>> Start Selected extract

Crypto Cream: How Timeframe and Thesis Determine A Token's Success
Pongo Points:
• Crypto is a fast-paced industry. Markets trade 24/7, automated bots can conduct arbitrage trades in a matter of milliseconds, and there's seemingly a new, game-changing token released every month. Yet why is it that the same 3-4 cryptocurrencies remain at the top after so many years?
• Cream rises to the top and the same happens in crypto - only over a longer time period. Bitcoin has remained the top cryptocurrency by market capitalization since inception. Ethereum has (mostly) remained in the second spot since launch. What causes the vast number of other "major cap" cryptocurrencies to fall into obscurity?
• A token's brand ossifies over time, with first-movers typically maintaining dominance despite the constant influx of newer and more advanced protocols. However, during most cycles, even the most hyped projects with seemingly incredible prospects lose value harder and faster. What keeps a protocol alive after its "best buy" date?
Cream of the Crop
Blockchain has the potential to create a more efficient infrastructure system for finance, AI, and the internet. Everything from settlement and transaction costs to notarization can be streamlined, yet many of the projects today seem far off from realizing those improvements. There’s more interest and development focused around NFTs, gambling, and speculation than meaningful solutions to modern friction points.
Part of this is due to social and regulatory roadblocks, but a major component is due to the fact that blockchains, smart contracts, and the like are still new and largely untested. It’s not totally clear how they are best implemented into existing workflows, or if they are fit to replace any of our current infrastructure. The bet the crypto industry is taking is one of blockchain proving to be a better data management and transfer system.
Just like the early internet and email eras, the crypto industry suffers from a number of scams and pointless creations. Of course, not everything falls into those categories, but around 98% of all tokens do. It’s the reason why Bitcoin, Ethereum, and Ripple have remained among the top three cryptocurrencies by market capitalization for nearly a decade. But it’s not the only reason.
When coins start to advertise “faster transaction speeds” or “fairer token economics,” it’s a sign that innovation has gone stale. Are faster transaction speeds a good thing? Sure, but faster transactions speeds for what exactly? Trading useless tokens for other useless tokens? Even after 14 years, crypto is rife with scams, but, like cream, the quality projects rise to the top over time. Let’s churn out some reasons why.

>> End Selected extract
>> Start Records provided

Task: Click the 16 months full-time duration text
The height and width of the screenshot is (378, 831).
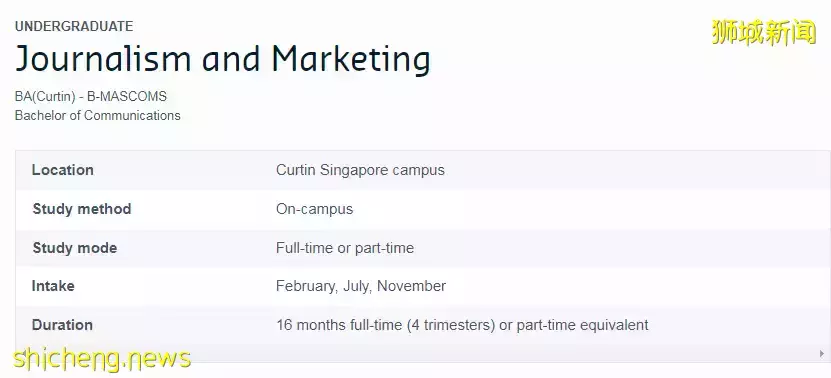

>> End Records provided
>> Start Records provided

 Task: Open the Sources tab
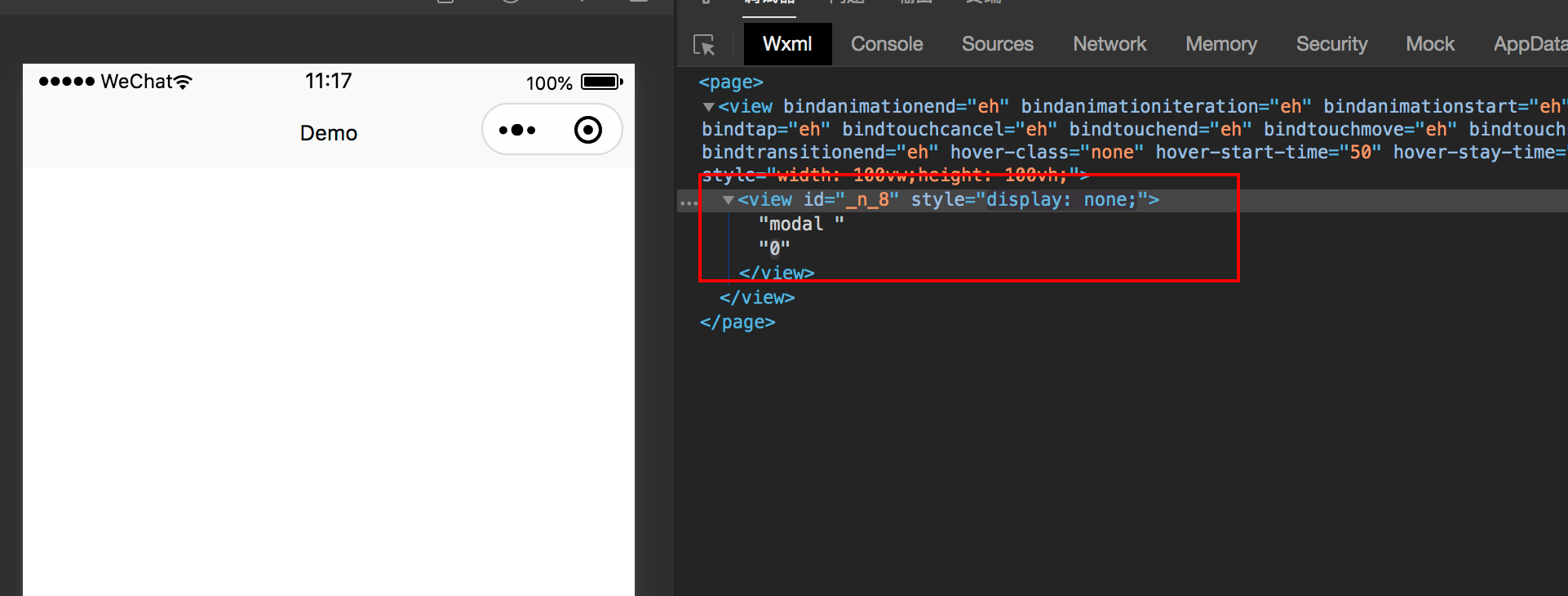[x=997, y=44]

>> End Records provided

Tasks for this exercise →
1) Summarize the crypto article in two sentences.
2) Write out the passage of the crypto article between "Crypto Cream: How" and "so many years?", inclusive, word for word.

Completed exercise →
1) Despite crypto's fast pace and a seemingly monthly flow of new tokens, Bitcoin, Ethereum, and Ripple have remained among the top three cryptocurrencies by market capitalization for nearly a decade, partly because around 98% of tokens are scams or pointless creations. Blockchain could make infrastructure for finance, AI, and the internet more efficient, but it is still new and largely untested, and though the industry remains rife with scams, quality projects rise to the top over time, like cream.

2)
Crypto Cream: How Timeframe and Thesis Determine A Token's Success
Pongo Points:
• Crypto is a fast-paced industry. Markets trade 24/7, automated bots can conduct arbitrage trades in a matter of milliseconds, and there's seemingly a new, game-changing token released every month. Yet why is it that the same 3-4 cryptocurrencies remain at the top after so many years?